*Exercise*.
Copy out every line of the entries below word for word, without the pictures.

*Given data*.

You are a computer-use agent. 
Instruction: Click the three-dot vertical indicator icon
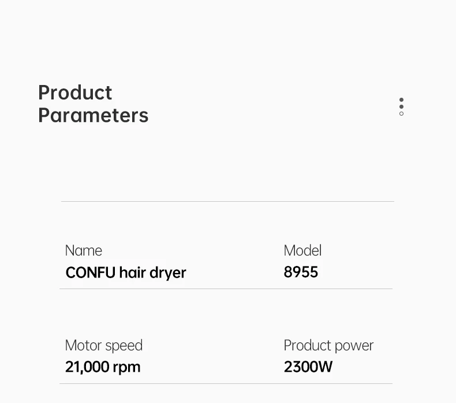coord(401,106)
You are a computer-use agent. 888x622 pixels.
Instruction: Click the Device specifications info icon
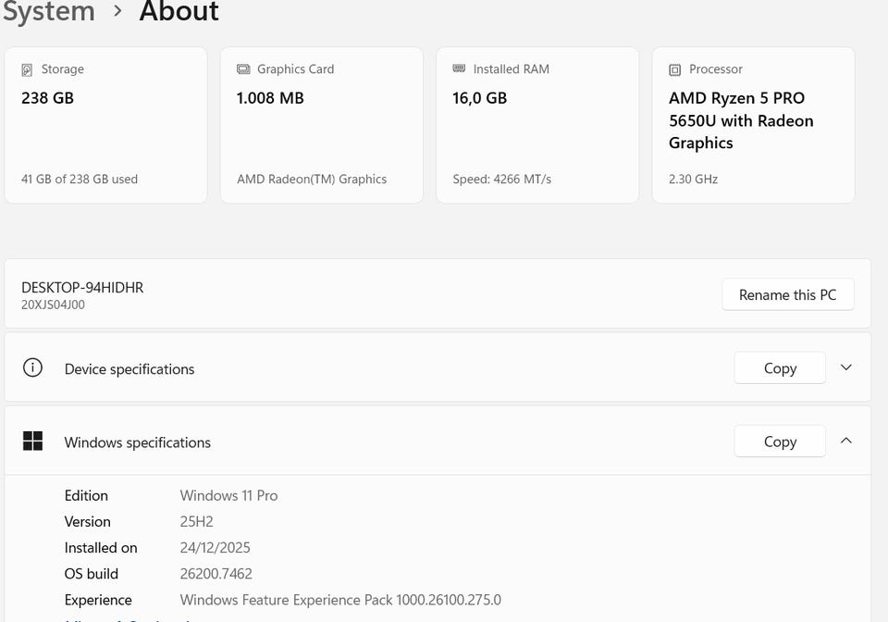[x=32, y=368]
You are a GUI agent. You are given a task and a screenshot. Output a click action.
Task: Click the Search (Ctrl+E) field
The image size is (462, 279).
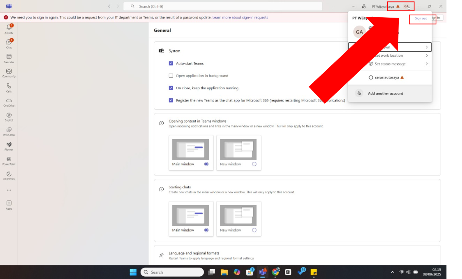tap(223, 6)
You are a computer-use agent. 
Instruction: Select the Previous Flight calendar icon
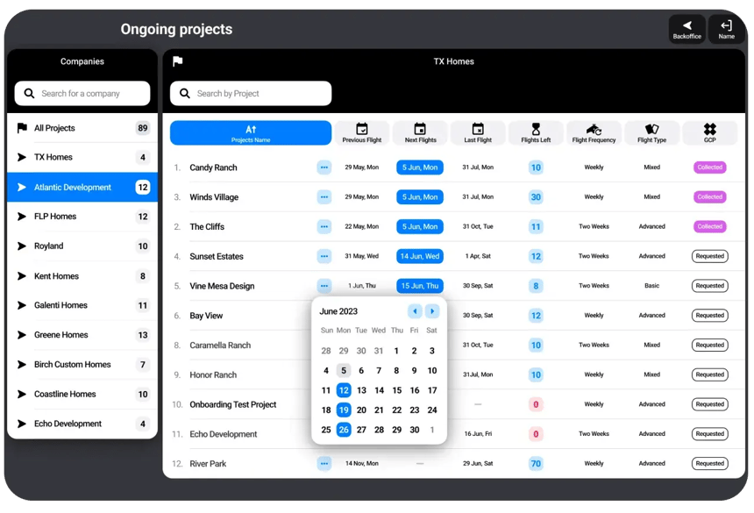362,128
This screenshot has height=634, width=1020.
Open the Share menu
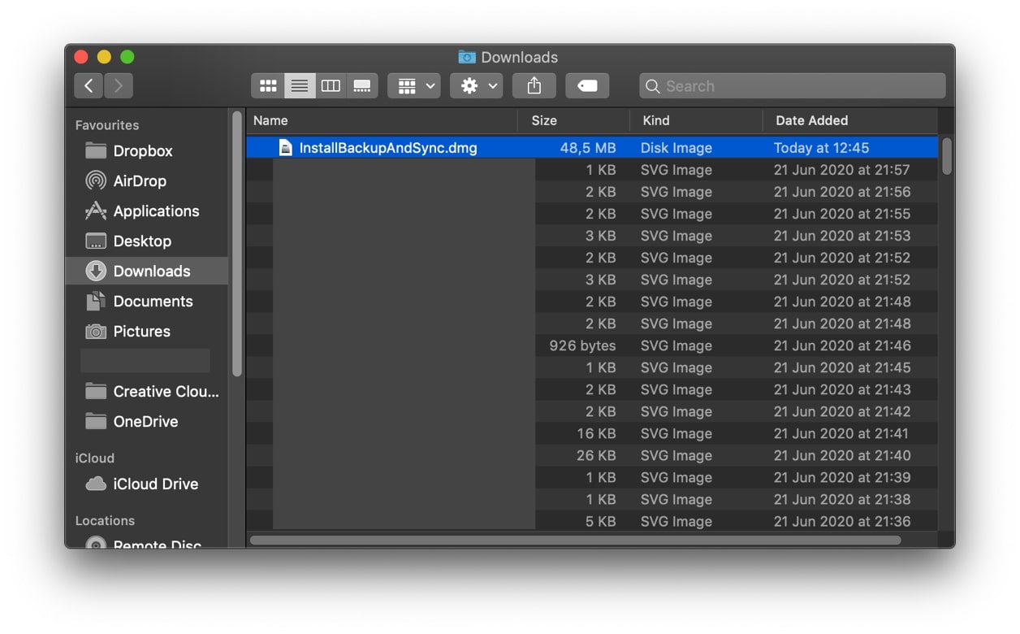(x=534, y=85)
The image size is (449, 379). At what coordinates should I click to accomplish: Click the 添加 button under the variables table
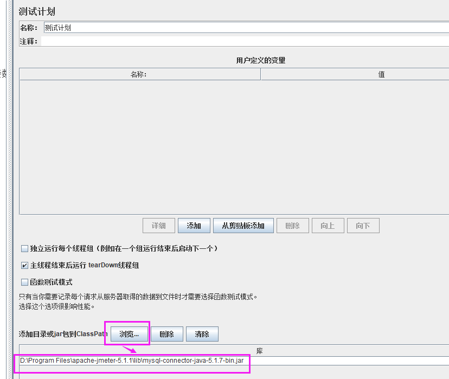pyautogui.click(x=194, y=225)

*Response to the exercise*.
You are a computer-use agent. 
Instruction: Click the three-dot vertical indicator icon
coord(401,106)
You are a computer-use agent. 888x622 pixels.
Instruction: Click the Device specifications info icon
[x=32, y=368]
You are a GUI agent. You are given a task and a screenshot. Output a click action.
Task: Click the Search (Ctrl+E) field
The image size is (462, 279).
tap(223, 6)
You are a computer-use agent. 
Instruction: Select the Previous Flight calendar icon
362,128
This screenshot has height=634, width=1020.
Open the Share menu
(x=534, y=85)
The image size is (449, 379). At what coordinates should I click to accomplish: Click the 添加 button under the variables table
pyautogui.click(x=194, y=225)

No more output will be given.